Game Tries in Competition
By Mike Lawrence

Hand 1
Q 7 3
A 9 8 7 2
4 3
J 10 7

Raise to two spades. Don't forget to raise when you have something. You will never have it so good. By raising now, you get to obstruct opener a little. Worse, if you pass, you seldom get a second chance.

Hand 2
K 9 8 3
8 7 6 3 2
3
10 9 2

Bid three spades. When partner overcalls, your jump raise should not be limit as it would be after an opening bid. Opponents bid too well these days. By using the jump raise as weak (regardless of whether your RHO has bid), you can make them work harder. This hand has the proper ingredients. It has four trumps (mandatory for a jump raise), good shape, and not many points. You could make this hand weaker yet by making the distribution 4-5-2-2 and you should still bid three spades.

Hand 3
J 8 4
K 8 7 3
A K 4
8 7 4

A little too good for a raise to two spades. Cue-bid two diamonds. Cue-bidding and then showing support implies eleven to a crummy thirteen points.

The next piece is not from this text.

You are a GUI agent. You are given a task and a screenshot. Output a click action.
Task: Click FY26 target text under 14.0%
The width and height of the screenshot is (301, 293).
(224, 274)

This hand has poor shape, but the high cards are a little better than minimum. It is important to have this understanding. If you can raise with a seven point hand AND an eleven point hand, your partner will be a basket case trying to decide what to do. Use the cue bid to help define your raises.

Hand 4
Q 8 7 3
Q J 7 4
K 8 3
10 7

Just raise to two spades. This is close to a maximum. You might later compete to three spades, but you would prefer to play in two if possible.

Hand 5
8 7 3
Q 8 7 4
K 5 4
J 8 2

Pass. The problem is location of values and shape. Everything about this hand is wrong. Change this hand to KQ7, 9874, 1053, 1094, one high card point fewer and keeping the terrible shape, and you should raise to two spades. The number of points is not the problem. It is the quality of them.

Hand 6
9 8 3
9 8 7 6 3 2
3
A K J

Raise to two spades. Don't bother showing the hearts. This is a good hand for a raise. It has good points and shape. The only flaw is the three little spades, but it is only a mild flaw given the rest of the hand is excellent.

Hand 7
K Q J 4
K 8 7 6 3
4
10 8 4

This hand shows one final treatment. You have a good hand that is willing to try for game. The difference between this hand and the balanced eleven count earlier is that you have super trumps and great shape in addition to your points. The way to show a good hand like this is to make a jump cue bid. Bid three diamonds. The jump cue bid says you have four or more trumps, good shape, and at least limit raise strength. On this hand you happen to have a singleton diamond. You might have shortness somewhere else. The idea behind the jump cue bid is to show the nature of your hand, not the specific details. NOTE that you can use this convention over a Negative Double or over a pass. For that matter, you can use it if RHO bids 1NT too.